Sorry for the delay in posts, but I have been struggling with the type of content I want this blog to provide. After my train ride to work this morning I was approached by gentlemen with some SharePoint questions since he saw that I was reading a book for an upcoming certification exam.
His question was simple in that he wanted to know how to enable Check in / Checkout, how versioning worked, how to turn it on, and its benefits. I realized that these posts don’t have to be the most technical as long as I am able to help people.
I will first explain how to activate the features & then the ideology behind them.
How to Activate Check In / Check Out
1. Navigate to the library you would like the check-in / checkout activated
2. Select Library under Library Tools
3. Select Library Settings
4. Select Versioning Settings
5. Select the Yes Radio Button next to “Require Check Out”
6. Select Ok
a. You now have the Check In / Check Out Feature!
How to Activate Versioning
1. Navigate to the library or list you would like to have versioning
2. Select Library under Library Tools or List under List Tools
3. Select Library Settings / List Settings
4. Select Versioning Settings
5. Select “create a version each time you edit an item in this library / list
6. Input the number of versions (explained later in the post)
7. Select Ok
a. You now have the Versioning Feature!
From this point on in the article I will be discussing some of the benefits and caveats of activating these features.

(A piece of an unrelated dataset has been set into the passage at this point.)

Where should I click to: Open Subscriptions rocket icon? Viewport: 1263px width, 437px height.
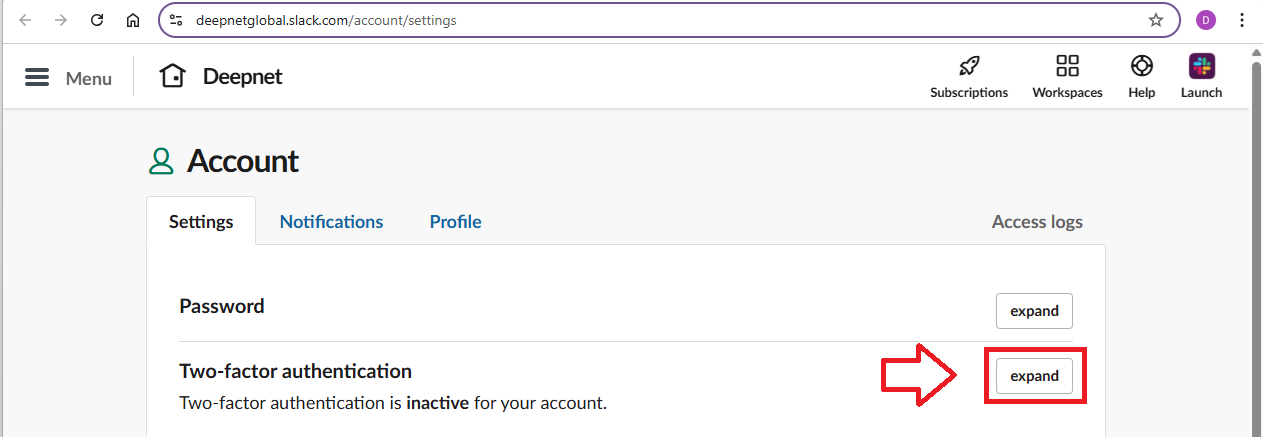point(968,67)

Pros & Cons of Check in / Check Out
· Avoiding other users modify your files
· Preventing multiple users edit the same file at the same time
· Users have to remember to check-out documents before editing and check-in after finishing
· If a user forgot to check-in a file, other users cannot modify that file but they still can view it. Only admin can check-in the file if necessary
· For documents just uploaded, their state is checking out, the user has to check-in them. Otherwise, other users cannot see them
Versioning is a great tool, but versioning has the capability of eating up allot of disk space due to the way files are saved. In 2010 an entire file is saved for each version of the document. To put it in perspective, if you have one file with 10 versions you essentially have used the space of ten files. When you multiply this out by 10 files with 10 versions each, you now have taken up the space of 100 files. There are a plethora of benefits though with versioning such as major and minor version, version history, and being able to review past versions. Check with your SharePoint administrator on how many versions they would recommend based on your infrastructure.
Microsoft has addressed this space issue in 2013 with “Shredded Storage,” which can be a misleading name. Shredded Storage is a huge benefit of 2013 since rather than saving the entire file as a new version, it will only save the incremental changes.
2 versions of a file at 4 megabytes = 8 megabytes used
2013 with Shredded Storage
2 versions of a file at 4 megabytes with an updated paragraph = 4.00001 megabytes used.
Shredded storage only affects Microsoft Product Documents and will not work for documents such as PDF etc, these will be versioned as they were in 2010.
I hope this clears up any confusion on this topic and thanks again for reading!